Muhammad Yunus
Selasa, 23 Juni 2026 | 15:28 WIB
Polisi membuat rekayasa arus lalu lintas untuk mengurai kemacetan di Jembatan Barombong, Kota Makassar [SuaraSulsel.id/Istimewa]
Baca 10 detik
  • Usulan proyek Jembatan Kembar Barombong oleh Pemerintah Kota Makassar melalui skema Inpres Jalan Daerah tahun 2026 ditolak.
  • Penolakan terjadi karena nilai proyek melebihi batas maksimal anggaran paket pekerjaan sebesar Rp50 miliar dalam program tersebut.
  • Pemerintah daerah tetap mengupayakan pendanaan proyek strategis ini melalui mekanisme lain agar kemacetan di kawasan selatan segera teratasi.

SuaraSulsel.id - Harapan Pemerintah Kota Makassar untuk membangun jembatan kembar Barombong melalui skema Instruksi Presiden (Inpres) Jalan Daerah belum mendapat lampu hijau dari Kementerian Pekerjaan Umum.

Usulan proyek yang digadang-gadang menjadi solusi kemacetan di kawasan selatan Makassar itu tidak lolos dalam sistem pengusulan Inpres Jalan Daerah (IJD) tahun 2026.
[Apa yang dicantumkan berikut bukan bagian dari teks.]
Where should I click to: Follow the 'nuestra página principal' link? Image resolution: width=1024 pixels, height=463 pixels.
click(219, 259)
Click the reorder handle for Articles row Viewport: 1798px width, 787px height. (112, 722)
Padahal jembatan Barombong menjadi satu-satunya paket yang diusulkan Pemkot Makassar melalui aplikasi Sistem Informasi Terpadu Infrastruktur (SiTIA) untuk dikerjakan pada 2027.
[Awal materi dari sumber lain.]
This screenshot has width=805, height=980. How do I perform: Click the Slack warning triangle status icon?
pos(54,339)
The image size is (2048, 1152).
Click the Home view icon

Namun usulan tersebut kandas karena nilai proyek jauh melampaui batas maksimal yang ditetapkan dalam program Inpres Jalan Daerah.
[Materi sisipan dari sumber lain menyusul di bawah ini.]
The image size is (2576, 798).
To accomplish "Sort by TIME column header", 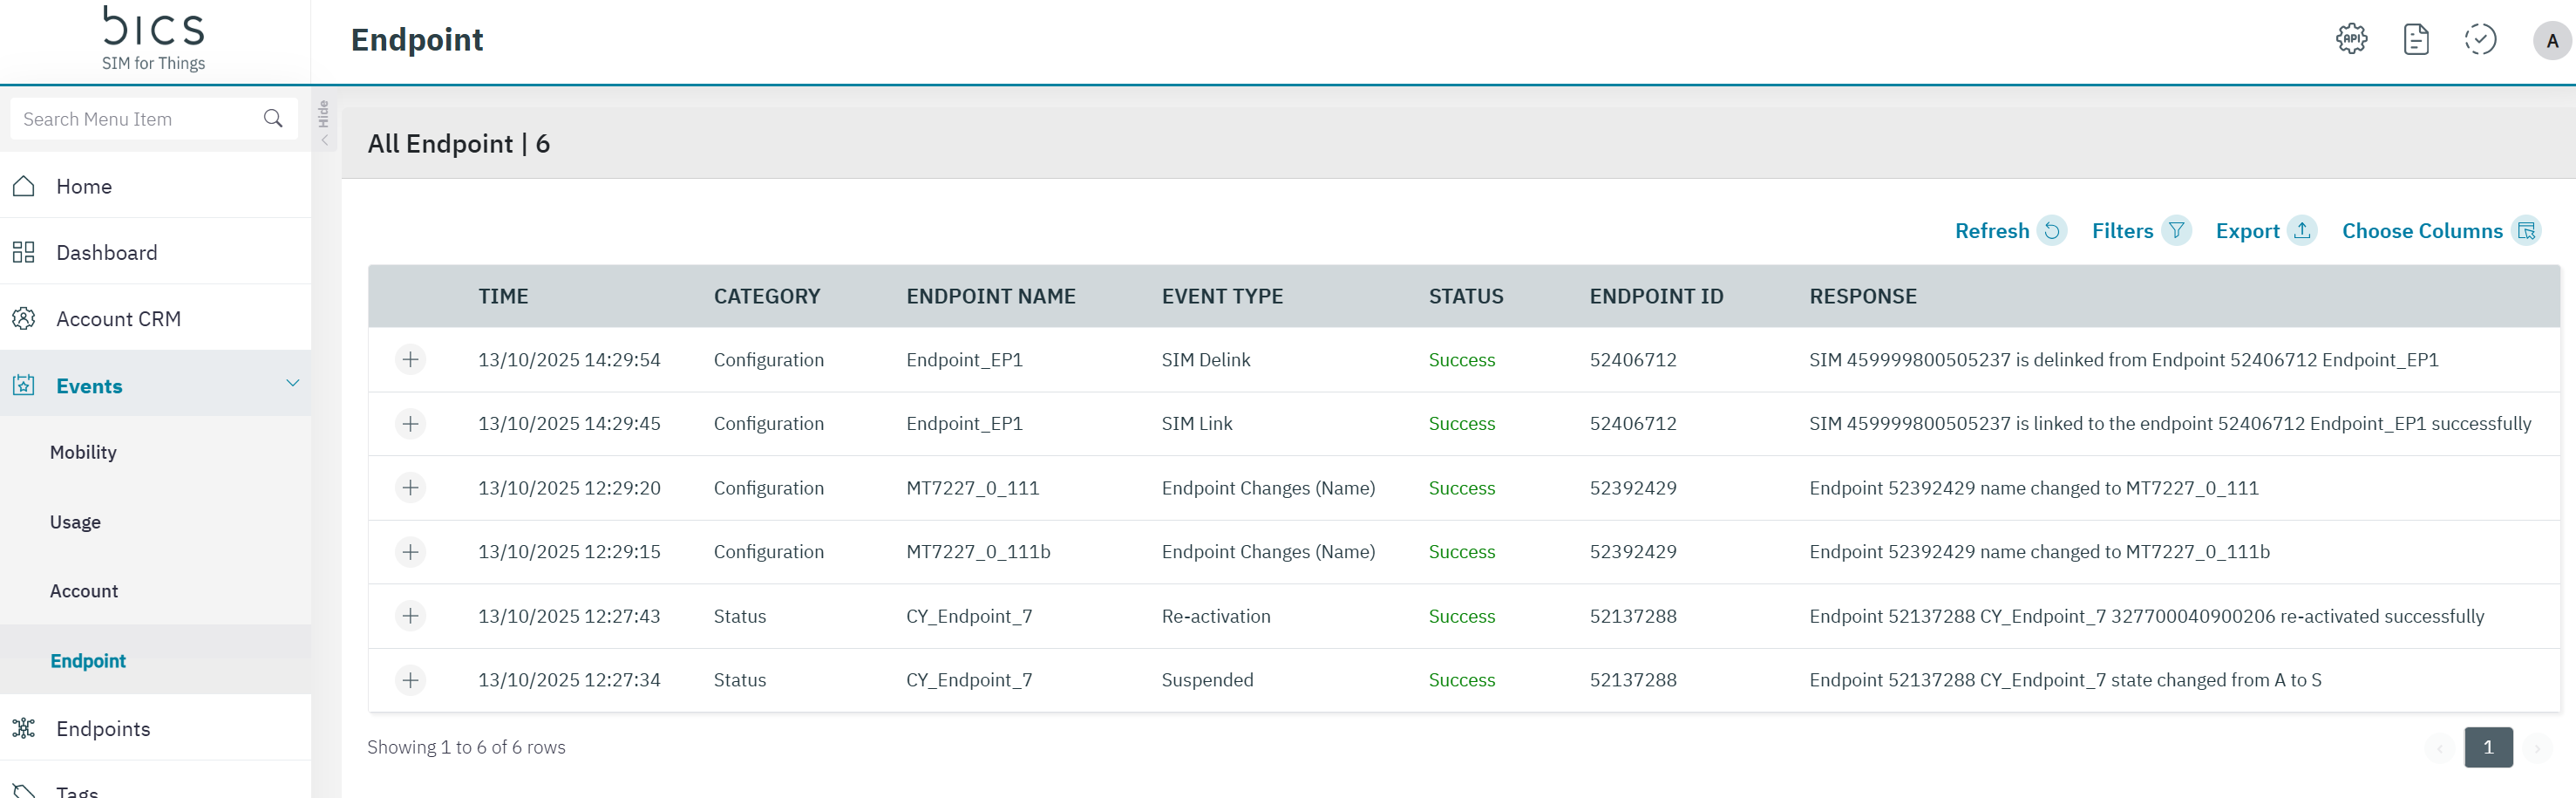I will tap(503, 296).
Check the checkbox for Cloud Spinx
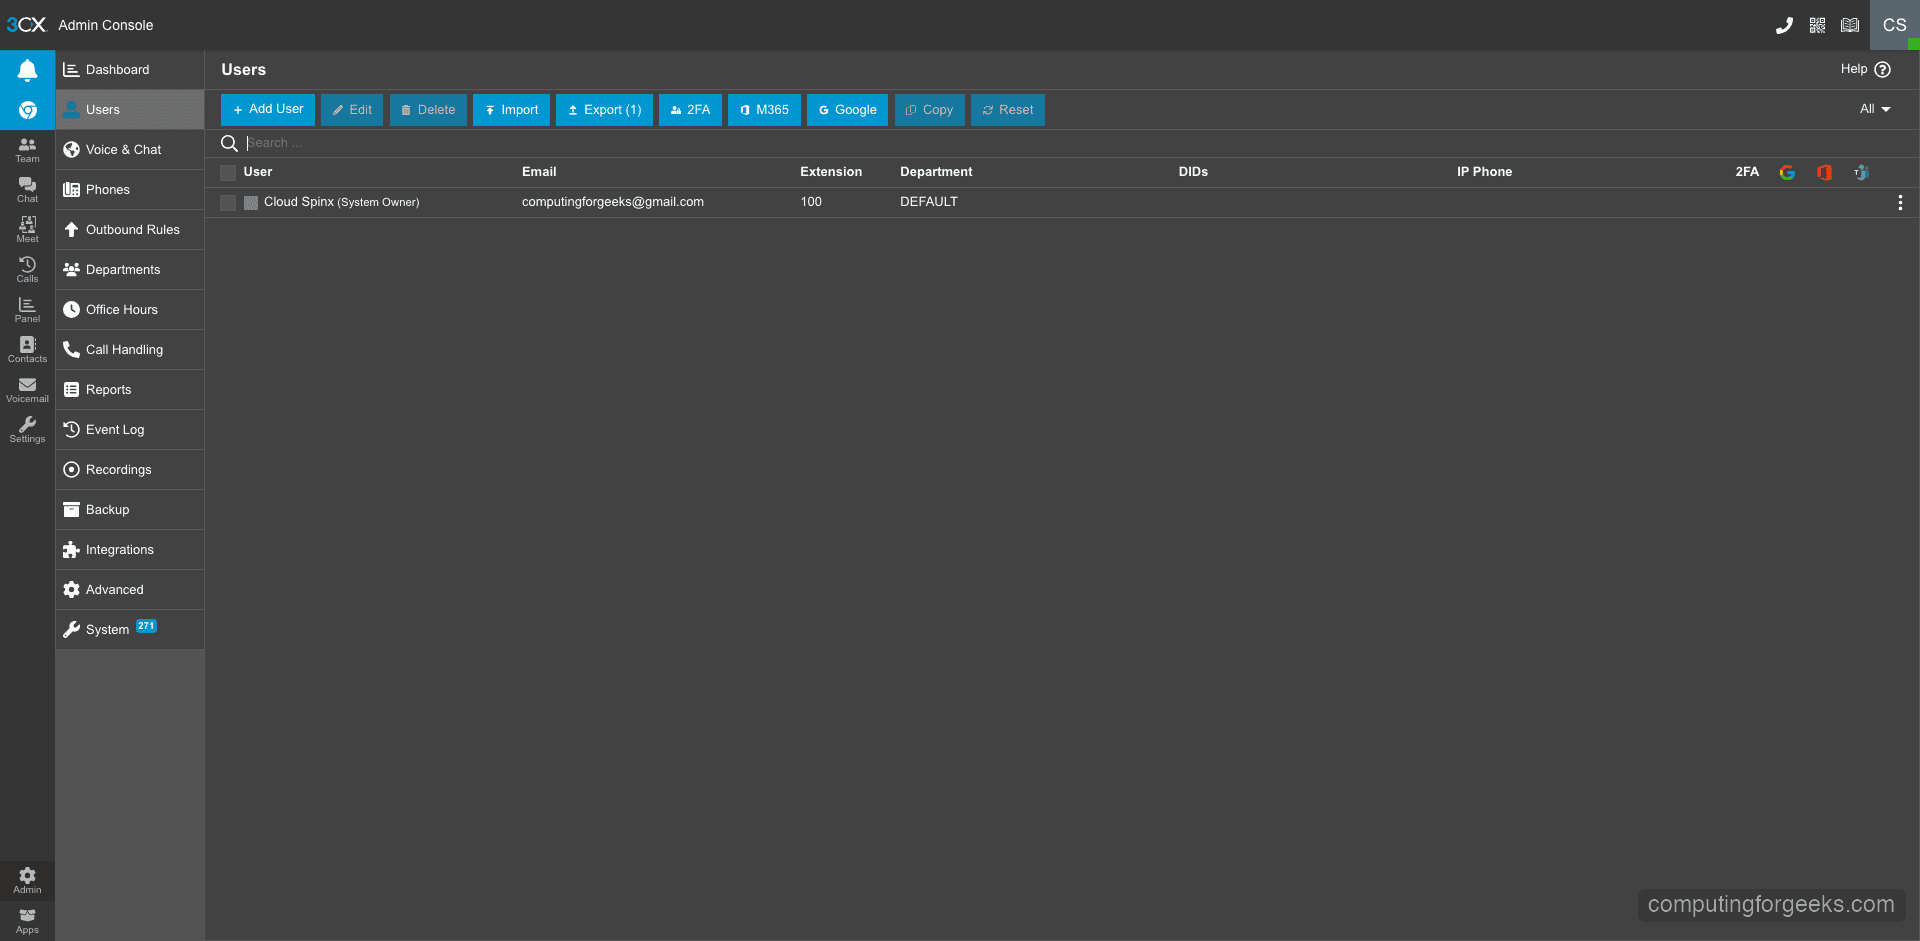This screenshot has width=1920, height=941. click(228, 203)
Kepala Balai Besar Pelaksana Jalan Nasional (BBPJN) Sulawesi Selatan, Indra Cahya Kusuma mengatakan program Inpres Jalan Daerah memiliki kriteria yang cukup ketat. Terutama terkait nilai anggaran yang dapat diusulkan pemerintah daerah.

Ia mengatakan setiap pemerintah daerah hanya dapat mengusulkan total kegiatan dengan nilai maksimal Rp100 miliar. Sementara untuk satu paket pekerjaan, nilai proyek dibatasi paling tinggi Rp50 miliar.

"Aturan Inpres Jalan Daerah itu satu pemerintah daerah maksimal Rp100 miliar. Kemudian setiap kegiatan atau paket pekerjaan maksimal Rp50 miliar," kata Indra di kantor Gubernur Sulsel, Selasa, 23 Juni 2026.

Sementara itu, Jembatan Kembar Barombong yang dirancang membentang lebih dari 300 meter diperkirakan membutuhkan anggaran jauh lebih besar.

Berdasarkan detail engineering design (DED) terakhir yang disiapkan Pemkot Makassar, nilai proyek tersebut disebut masih berada di atas Rp300 miliar.

Baca Juga: Arena Judi Sabung Ayam Dekat Masjid dan Rumah Tahfiz Digerebek, Ternyata Milik Pengacara

Besarnya kebutuhan anggaran itulah yang membuat sistem secara otomatis menolak usulan tersebut.

"Karena nilai Jembatan Barombong masih di atas Rp300 miliar, saat diinput ke aplikasi SiTIA tidak lolos sistem. Jadi sementara statusnya belum bisa terakomodasi dalam Inpres Jalan Daerah," ujarnya.

Meski demikian, peluang proyek tersebut mendapatkan dukungan pemerintah pusat belum sepenuhnya tertutup.

Indra mengatakan usulan Jembatan Barombong tetap akan dimasukkan dalam daftar kebutuhan daerah.

Nantinya, proyek-proyek yang tidak tertampung dalam skema Inpres Jalan Daerah dapat dipertimbangkan melalui mekanisme lain, termasuk diskresi Menteri Pekerjaan Umum.

"Kita tetap usulkan masuk dalam daftar usulan daerah. Nanti usulan yang tidak tertampung dalam Inpres Jalan Daerah ini bisa masuk melalui diskresi Menteri apabila dinilai layak untuk dilanjutkan," katanya.